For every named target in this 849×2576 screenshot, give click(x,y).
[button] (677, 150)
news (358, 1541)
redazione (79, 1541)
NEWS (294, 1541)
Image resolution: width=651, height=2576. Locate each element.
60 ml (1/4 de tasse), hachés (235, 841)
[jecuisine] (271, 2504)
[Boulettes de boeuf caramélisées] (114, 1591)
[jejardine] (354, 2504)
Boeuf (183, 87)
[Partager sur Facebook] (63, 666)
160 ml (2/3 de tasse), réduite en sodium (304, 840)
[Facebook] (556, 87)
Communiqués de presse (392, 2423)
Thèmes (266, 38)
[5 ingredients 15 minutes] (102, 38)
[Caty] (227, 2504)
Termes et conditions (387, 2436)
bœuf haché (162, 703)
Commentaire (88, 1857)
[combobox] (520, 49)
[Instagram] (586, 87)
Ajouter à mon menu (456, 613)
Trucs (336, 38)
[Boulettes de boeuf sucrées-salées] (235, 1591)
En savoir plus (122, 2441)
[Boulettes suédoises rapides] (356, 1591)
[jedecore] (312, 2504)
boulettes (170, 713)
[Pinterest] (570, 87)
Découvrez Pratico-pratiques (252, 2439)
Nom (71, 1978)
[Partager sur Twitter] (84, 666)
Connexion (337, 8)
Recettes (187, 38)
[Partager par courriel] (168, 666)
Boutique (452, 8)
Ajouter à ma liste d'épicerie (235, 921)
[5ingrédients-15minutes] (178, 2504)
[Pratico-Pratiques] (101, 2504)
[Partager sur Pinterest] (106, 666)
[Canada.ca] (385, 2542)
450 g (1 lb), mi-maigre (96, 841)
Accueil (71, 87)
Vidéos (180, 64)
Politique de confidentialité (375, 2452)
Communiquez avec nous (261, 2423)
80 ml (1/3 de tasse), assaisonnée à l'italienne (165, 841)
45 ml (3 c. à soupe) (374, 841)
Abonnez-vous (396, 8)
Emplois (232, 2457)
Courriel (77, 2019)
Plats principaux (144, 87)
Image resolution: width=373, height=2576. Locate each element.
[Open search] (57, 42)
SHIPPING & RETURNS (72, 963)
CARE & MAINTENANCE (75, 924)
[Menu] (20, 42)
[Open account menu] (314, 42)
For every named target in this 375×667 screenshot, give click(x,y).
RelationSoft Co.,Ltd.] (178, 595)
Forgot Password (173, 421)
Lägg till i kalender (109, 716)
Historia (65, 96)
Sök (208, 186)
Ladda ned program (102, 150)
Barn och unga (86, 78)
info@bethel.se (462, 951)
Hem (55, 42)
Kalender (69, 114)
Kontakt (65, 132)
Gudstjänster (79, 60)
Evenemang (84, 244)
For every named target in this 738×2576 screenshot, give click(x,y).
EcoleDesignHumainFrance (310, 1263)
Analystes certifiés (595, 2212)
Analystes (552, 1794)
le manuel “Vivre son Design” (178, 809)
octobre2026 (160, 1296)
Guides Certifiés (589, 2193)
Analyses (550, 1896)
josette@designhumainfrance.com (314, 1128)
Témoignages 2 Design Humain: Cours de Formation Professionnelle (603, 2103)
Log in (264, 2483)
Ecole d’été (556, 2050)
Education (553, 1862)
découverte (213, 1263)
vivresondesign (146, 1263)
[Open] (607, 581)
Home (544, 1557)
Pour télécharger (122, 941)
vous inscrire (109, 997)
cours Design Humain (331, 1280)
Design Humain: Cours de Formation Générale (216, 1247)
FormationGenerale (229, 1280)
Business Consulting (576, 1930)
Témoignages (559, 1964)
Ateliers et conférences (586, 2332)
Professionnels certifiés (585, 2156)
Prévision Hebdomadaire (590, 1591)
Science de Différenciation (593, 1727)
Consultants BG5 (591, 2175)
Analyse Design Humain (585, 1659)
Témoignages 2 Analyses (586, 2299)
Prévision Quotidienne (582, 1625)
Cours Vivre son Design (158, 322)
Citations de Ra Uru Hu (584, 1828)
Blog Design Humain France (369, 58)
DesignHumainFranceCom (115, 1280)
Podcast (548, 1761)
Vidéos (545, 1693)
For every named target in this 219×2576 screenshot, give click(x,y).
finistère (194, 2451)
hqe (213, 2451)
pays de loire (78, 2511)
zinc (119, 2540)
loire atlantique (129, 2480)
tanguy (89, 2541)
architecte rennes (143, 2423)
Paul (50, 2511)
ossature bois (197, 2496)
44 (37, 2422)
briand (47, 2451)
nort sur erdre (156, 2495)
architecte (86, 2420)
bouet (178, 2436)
....
**EXERCISE DETAILS:** Would you return the whole listing exactly as written?

**YOUR RESPONSE:**
For every named target in this 849×2576 screenshot, give click(x,y).
[button] (677, 150)
news (358, 1541)
redazione (79, 1541)
NEWS (294, 1541)
Image resolution: width=651, height=2576. Locate each element.
60 ml (1/4 de tasse), hachés (235, 841)
[jecuisine] (271, 2504)
[Boulettes de boeuf caramélisées] (114, 1591)
[jejardine] (354, 2504)
Boeuf (183, 87)
[Partager sur Facebook] (63, 666)
160 ml (2/3 de tasse), réduite en sodium (304, 840)
[Facebook] (556, 87)
Communiqués de presse (392, 2423)
Thèmes (266, 38)
[5 ingredients 15 minutes] (102, 38)
[Caty] (227, 2504)
Termes et conditions (387, 2436)
bœuf haché (162, 703)
Commentaire (88, 1857)
[combobox] (520, 49)
[Instagram] (586, 87)
Ajouter à mon menu (456, 613)
Trucs (336, 38)
[Boulettes de boeuf sucrées-salées] (235, 1591)
En savoir plus (122, 2441)
[Boulettes suédoises rapides] (356, 1591)
[jedecore] (312, 2504)
boulettes (170, 713)
[Pinterest] (570, 87)
Découvrez Pratico-pratiques (252, 2439)
Nom (71, 1978)
[Partager sur Twitter] (84, 666)
Connexion (337, 8)
Recettes (187, 38)
[Partager par courriel] (168, 666)
Boutique (452, 8)
Ajouter à ma liste d'épicerie (235, 921)
[5ingrédients-15minutes] (178, 2504)
[Pratico-Pratiques] (101, 2504)
[Partager sur Pinterest] (106, 666)
[Canada.ca] (385, 2542)
450 g (1 lb), mi-maigre (96, 841)
Accueil (71, 87)
Vidéos (180, 64)
Politique de confidentialité (375, 2452)
Communiquez avec nous (261, 2423)
80 ml (1/3 de tasse), assaisonnée à l'italienne (165, 841)
45 ml (3 c. à soupe) (374, 841)
Abonnez-vous (396, 8)
Emplois (232, 2457)
Courriel (77, 2019)
Plats principaux (144, 87)
Image resolution: width=373, height=2576. Locate each element.
[Open search] (57, 42)
SHIPPING & RETURNS (72, 963)
CARE & MAINTENANCE (75, 924)
[Menu] (20, 42)
[Open account menu] (314, 42)
For every named target in this 375×667 screenshot, give click(x,y).
RelationSoft Co.,Ltd.] (178, 595)
Forgot Password (173, 421)
Lägg till i kalender (109, 716)
Historia (65, 96)
Sök (208, 186)
Ladda ned program (102, 150)
Barn och unga (86, 78)
info@bethel.se (462, 951)
Hem (55, 42)
Kalender (69, 114)
Kontakt (65, 132)
Gudstjänster (79, 60)
Evenemang (84, 244)
For every named target in this 738×2576 screenshot, give click(x,y).
EcoleDesignHumainFrance (310, 1263)
Analystes certifiés (595, 2212)
Analystes (552, 1794)
le manuel “Vivre son Design” (178, 809)
octobre2026 (160, 1296)
Guides Certifiés (589, 2193)
Analyses (550, 1896)
josette@designhumainfrance.com (314, 1128)
Témoignages 2 Design Humain: Cours de Formation Professionnelle (603, 2103)
Log in (264, 2483)
Ecole d’été (556, 2050)
Education (553, 1862)
découverte (213, 1263)
vivresondesign (146, 1263)
[Open] (607, 581)
Home (544, 1557)
Pour télécharger (122, 941)
vous inscrire (109, 997)
cours Design Humain (331, 1280)
Design Humain: Cours de Formation Générale (216, 1247)
FormationGenerale (229, 1280)
Business Consulting (576, 1930)
Témoignages (559, 1964)
Ateliers et conférences (586, 2332)
Professionnels certifiés (585, 2156)
Prévision Hebdomadaire (590, 1591)
Science de Différenciation (593, 1727)
Consultants BG5 (591, 2175)
Analyse Design Humain (585, 1659)
Témoignages 2 Analyses (586, 2299)
Prévision Quotidienne (582, 1625)
Cours Vivre son Design (158, 322)
Citations de Ra Uru Hu (584, 1828)
Blog Design Humain France (369, 58)
DesignHumainFranceCom (115, 1280)
Podcast (548, 1761)
Vidéos (545, 1693)
For every named target in this 219×2576 screenshot, give click(x,y).
finistère (194, 2451)
hqe (213, 2451)
pays de loire (78, 2511)
zinc (119, 2540)
loire atlantique (129, 2480)
tanguy (89, 2541)
architecte rennes (143, 2423)
Paul (50, 2511)
ossature bois (197, 2496)
44 (37, 2422)
briand (47, 2451)
nort sur erdre (156, 2495)
architecte (86, 2420)
bouet (178, 2436)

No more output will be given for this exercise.